Ingredients
For the Custard
- 4 eggs
- 2 cups whole milk
- 2x 14oz cans of sweet condensed milk
For the Caramel
- 1 cup sugar
- 1/3 cup water
INSTRUCTIONS:
Preheat your oven to 350F.
Make the Custard:
Add all custard ingredients (eggs, milk and sweet condensed milk) to a blender and pulse a few times to combine. Set aside.
Make the Caramelized Sugar Sauce:
In a kettle, or medium pan, bring approximately 2.5-3 quarts of water to a boil for the hot water bath.
Add the sugar and the water to a small saucepan over medium to high heat. Bring it to a simmer, and let it simmer until it turns an amber color, approximately 13 mins. Be sure to watch the pan at all times to avoid burning the sugar, and never, ever, ever stir it.
When the sugar is amber color, carefully pour it in the bundt pan. Coat the inside of the pan with the caramel by swirling it gently up the sides and center of the pan–see the photo in post above. The sugar will be super hot, so be extra careful!
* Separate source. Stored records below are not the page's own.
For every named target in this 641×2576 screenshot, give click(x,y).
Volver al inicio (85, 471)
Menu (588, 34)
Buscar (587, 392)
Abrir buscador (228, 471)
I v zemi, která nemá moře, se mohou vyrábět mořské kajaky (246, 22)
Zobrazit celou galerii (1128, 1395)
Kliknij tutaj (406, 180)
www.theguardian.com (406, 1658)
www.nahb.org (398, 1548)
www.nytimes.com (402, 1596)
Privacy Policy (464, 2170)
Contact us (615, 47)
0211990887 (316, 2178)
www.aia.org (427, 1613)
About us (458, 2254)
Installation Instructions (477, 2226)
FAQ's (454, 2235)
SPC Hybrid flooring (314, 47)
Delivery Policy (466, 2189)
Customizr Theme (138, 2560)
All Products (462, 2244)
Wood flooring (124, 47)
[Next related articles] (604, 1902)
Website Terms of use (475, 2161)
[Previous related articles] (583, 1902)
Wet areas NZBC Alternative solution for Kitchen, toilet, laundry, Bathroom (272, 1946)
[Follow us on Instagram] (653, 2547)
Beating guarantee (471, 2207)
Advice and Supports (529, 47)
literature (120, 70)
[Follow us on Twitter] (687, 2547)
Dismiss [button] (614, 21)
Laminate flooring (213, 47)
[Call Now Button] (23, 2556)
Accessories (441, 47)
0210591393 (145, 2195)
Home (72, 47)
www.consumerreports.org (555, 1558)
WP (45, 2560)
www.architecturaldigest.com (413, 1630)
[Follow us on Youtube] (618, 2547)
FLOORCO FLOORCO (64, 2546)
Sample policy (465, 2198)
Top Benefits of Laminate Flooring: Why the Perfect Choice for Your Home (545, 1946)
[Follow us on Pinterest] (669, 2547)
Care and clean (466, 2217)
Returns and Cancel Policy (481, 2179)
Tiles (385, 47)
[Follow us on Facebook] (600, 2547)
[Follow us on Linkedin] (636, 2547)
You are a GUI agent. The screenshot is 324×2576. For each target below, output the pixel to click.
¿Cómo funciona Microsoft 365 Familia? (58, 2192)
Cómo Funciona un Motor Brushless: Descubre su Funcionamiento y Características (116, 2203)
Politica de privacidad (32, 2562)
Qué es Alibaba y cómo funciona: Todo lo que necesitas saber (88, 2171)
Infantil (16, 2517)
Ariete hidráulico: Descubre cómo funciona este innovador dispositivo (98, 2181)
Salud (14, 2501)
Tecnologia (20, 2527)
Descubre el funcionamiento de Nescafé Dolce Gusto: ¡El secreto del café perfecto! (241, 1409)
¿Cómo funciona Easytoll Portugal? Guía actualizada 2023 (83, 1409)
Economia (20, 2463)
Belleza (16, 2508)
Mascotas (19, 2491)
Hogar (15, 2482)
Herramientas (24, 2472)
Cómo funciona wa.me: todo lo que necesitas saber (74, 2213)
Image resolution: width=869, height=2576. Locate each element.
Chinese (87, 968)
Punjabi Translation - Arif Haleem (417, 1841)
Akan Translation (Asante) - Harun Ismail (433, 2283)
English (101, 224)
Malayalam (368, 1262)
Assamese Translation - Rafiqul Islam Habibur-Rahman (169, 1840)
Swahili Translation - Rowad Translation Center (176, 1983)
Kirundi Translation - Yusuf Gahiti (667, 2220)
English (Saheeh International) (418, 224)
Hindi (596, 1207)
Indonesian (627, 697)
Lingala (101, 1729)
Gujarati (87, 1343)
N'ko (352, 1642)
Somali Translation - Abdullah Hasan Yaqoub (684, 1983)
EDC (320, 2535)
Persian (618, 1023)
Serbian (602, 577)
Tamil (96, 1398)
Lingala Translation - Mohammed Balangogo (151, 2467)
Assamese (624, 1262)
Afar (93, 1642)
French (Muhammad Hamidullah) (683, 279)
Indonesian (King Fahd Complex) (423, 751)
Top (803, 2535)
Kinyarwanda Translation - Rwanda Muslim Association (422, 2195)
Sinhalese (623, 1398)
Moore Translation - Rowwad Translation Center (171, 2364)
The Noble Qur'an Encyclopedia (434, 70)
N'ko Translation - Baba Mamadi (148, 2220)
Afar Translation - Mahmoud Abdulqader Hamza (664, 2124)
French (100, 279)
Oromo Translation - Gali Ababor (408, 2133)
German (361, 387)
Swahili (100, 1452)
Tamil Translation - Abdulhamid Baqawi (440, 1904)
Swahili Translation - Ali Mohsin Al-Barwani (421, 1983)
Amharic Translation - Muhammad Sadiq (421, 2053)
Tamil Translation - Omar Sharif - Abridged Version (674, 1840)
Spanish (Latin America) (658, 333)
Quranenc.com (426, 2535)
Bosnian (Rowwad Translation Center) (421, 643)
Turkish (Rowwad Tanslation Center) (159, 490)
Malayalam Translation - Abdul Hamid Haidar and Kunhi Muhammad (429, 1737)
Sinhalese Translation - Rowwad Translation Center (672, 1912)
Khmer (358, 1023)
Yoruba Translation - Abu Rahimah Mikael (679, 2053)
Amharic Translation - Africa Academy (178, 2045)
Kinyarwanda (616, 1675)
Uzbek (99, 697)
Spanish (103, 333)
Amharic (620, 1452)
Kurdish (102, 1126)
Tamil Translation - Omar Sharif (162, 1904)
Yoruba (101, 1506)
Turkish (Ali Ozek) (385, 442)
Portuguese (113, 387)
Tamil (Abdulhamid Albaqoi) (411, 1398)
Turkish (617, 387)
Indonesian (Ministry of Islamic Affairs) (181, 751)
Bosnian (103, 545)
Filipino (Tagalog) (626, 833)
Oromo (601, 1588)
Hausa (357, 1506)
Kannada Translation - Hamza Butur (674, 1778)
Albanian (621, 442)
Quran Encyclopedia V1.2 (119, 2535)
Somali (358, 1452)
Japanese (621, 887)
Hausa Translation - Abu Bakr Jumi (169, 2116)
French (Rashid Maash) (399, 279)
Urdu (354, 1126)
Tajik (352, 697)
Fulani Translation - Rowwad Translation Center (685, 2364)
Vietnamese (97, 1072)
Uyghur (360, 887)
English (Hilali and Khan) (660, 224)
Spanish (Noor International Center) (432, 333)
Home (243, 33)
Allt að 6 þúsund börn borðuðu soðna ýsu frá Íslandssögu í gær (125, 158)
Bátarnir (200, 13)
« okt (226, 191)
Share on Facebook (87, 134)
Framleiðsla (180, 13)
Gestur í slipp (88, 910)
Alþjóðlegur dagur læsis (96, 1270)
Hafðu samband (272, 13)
Place the bundt pan in a large roasting pan. Then, pour the custard on top of the caramel.
Pour boiling water into the roasting pan until the water is about approximately halfway up the sides of the bundt pan and bake for 1 hour to 1 hour 15 mins, then remove the cooked flan from the oven. Please note that the flan will still jiggle a little at the center. It will firm up as it cools.
Let the cooked flan sit in the water bath outside of the oven for another hour or so, until the pan is cool to touch.
After that hour, loosen the flan from the sides of the pan by running a paring knife around the inside and the outside rims. Then place plastic wrap over the flan and refrigerate in the pan for at least 4 hours. (You can also refrigerate it overnight.)
Unmold and transfer to a plate, then serve and enjoy.